Mendoza, 22 de marzo. Perú y Jorge A. Calle de Ciudad. 12.30.
Acá está el sol, ese que hace de esta ciudad y sus gentes una trama indestructible entre montaña, agua, frutas y vides. Ese que nos entibia la tierra que somos.
Pero hoy nuestro sol rebota solitario entre las hojas de los árboles y el cemento. En silencio.
Los que estamos en la fila con distancia, a la espera de las provisiones, le huimos; como si tomar contacto con él implicase el peligro de recordar lo que ahora no somos. Y duele.
En el sopor silencioso y alerta se escucha, de tanto en tanto, el motor de un auto que pasa. Un loop con segundos de intermitencia se oye desde un altoparlante: dicta los números de emergencia a los que llamar por los caídos, las instrucciones estrictas a seguir para no volvernos “eso”.
Todos, en la fila, callados.
De pronto, una mujer abre la puerta de su casa y le grita a los que están en la orilla de la vereda; los ojos escupiendo odio como un virus: “¡se corren! ¡Fuera de acá! ¡Esta es mi casa, vayan a hacer cola a otro lado!”.
La fila a distancia se arrincona, muda, sin reacción. Ella sigue escupiendo sus bichos desbocados para golpear, como latigazos verbales, a la línea de cuerpos quietos.
Una mujer la increpa.
El silencio se rompe con la esgrima de aullidos que no hieren ni a una, ni a otra. El altoparlante, en tanto, sigue su cadencia monótona de advertencias.

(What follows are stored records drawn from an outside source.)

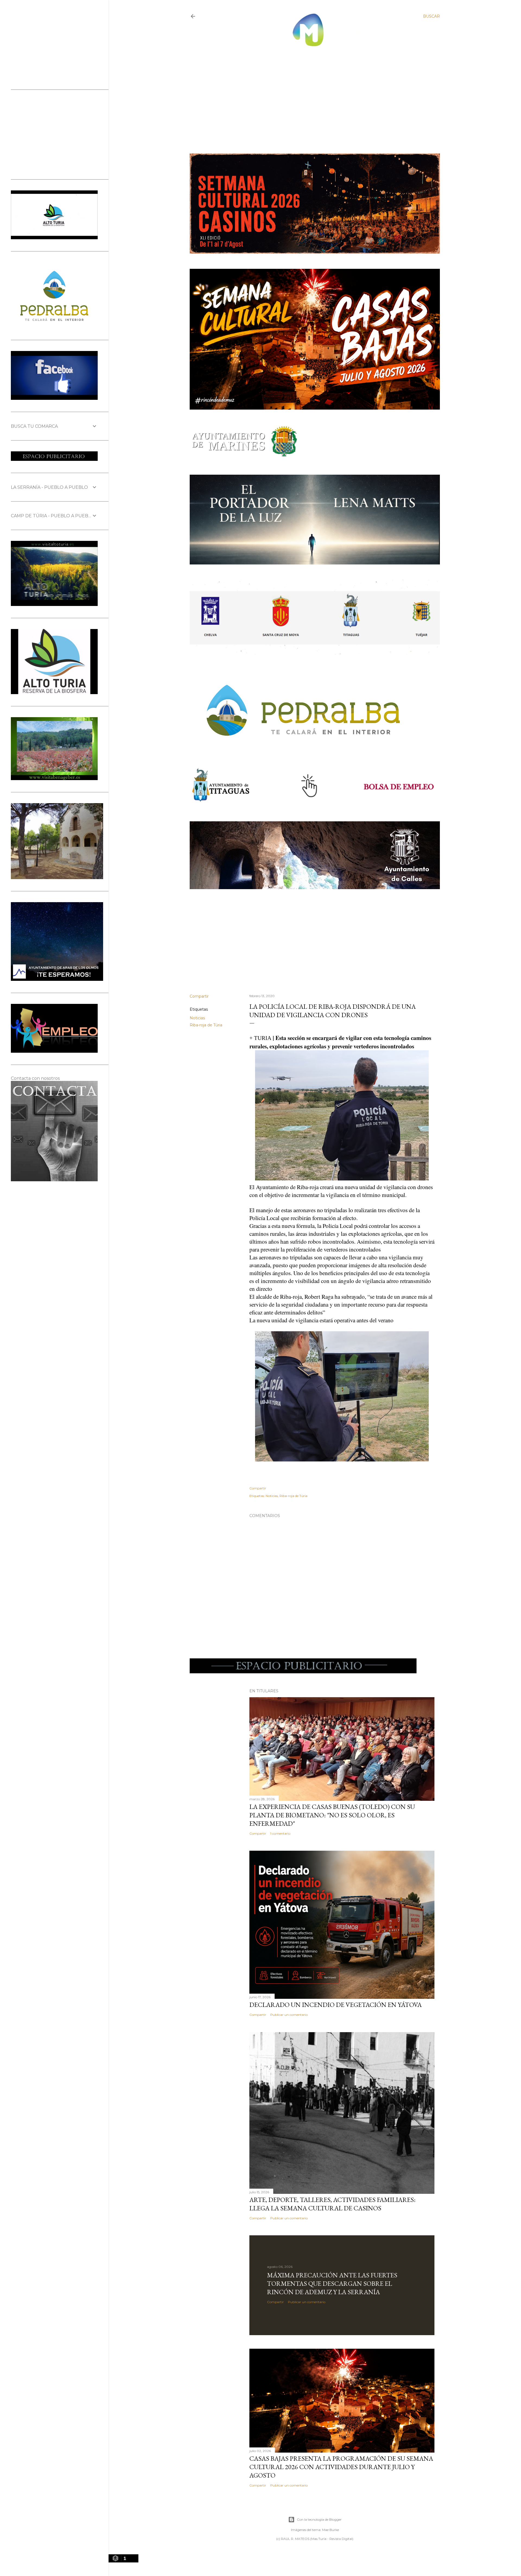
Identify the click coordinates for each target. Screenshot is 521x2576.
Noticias (197, 1018)
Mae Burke (330, 2530)
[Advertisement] (310, 95)
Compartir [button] (199, 996)
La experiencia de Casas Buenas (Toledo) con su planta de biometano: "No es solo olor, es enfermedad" (332, 1815)
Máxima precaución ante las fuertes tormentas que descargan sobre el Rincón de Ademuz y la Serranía (332, 2283)
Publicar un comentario (289, 2015)
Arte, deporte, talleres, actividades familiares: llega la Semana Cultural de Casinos (332, 2203)
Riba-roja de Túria (206, 1025)
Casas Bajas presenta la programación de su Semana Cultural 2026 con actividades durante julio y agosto (341, 2466)
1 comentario (280, 1833)
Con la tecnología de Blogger (319, 2519)
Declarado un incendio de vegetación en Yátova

Llega un policía y con tono manso la va domando. Al fin ella puede explicar, puede hilar las frases de esa idea que la movió a la acción: “toda la mañana ha habido gente en la puerta de mi casa y yo no digo que estén infectados pero si están en la puerta de mi casa yo cómo hago acá vive una chica embarazada”. Lo tira todo como un mantra lloroso que ya no es violencia sino pánico.
El policía comprende, la fila comprende. Le explican que es la vía pública, que se tranquilice, que la cuarentena es puertas adentro, que si está en su casa la chica embarazada está a salvo, que la fila guarda las distancias... No hay caso: “!fueeeeraaaa todos!”, grita ya con el cuerpo entero.
El policía y la fila se miran y basta una sola indicación: “¿podemos armar la cola desde el otro lado, por favor?”, dice con calma el oficial.
La fila en distancia arranca la coreografía que la deposita en la dirección requerida. No hay palabras, ninguna. Ella le echa una última mirada de metralla a los de a pie y se mete en la casa con un portazo.
Vuelve el silencio, vuelve el altoparlante. El sol espera y sabe que la Mendoza de la montaña, el agua, las vides y las frutas volverá renacida y más tenaz. Por ahora espera, detenido, a que el viento cambie y se lleve con él todos los virus que nos arrasan.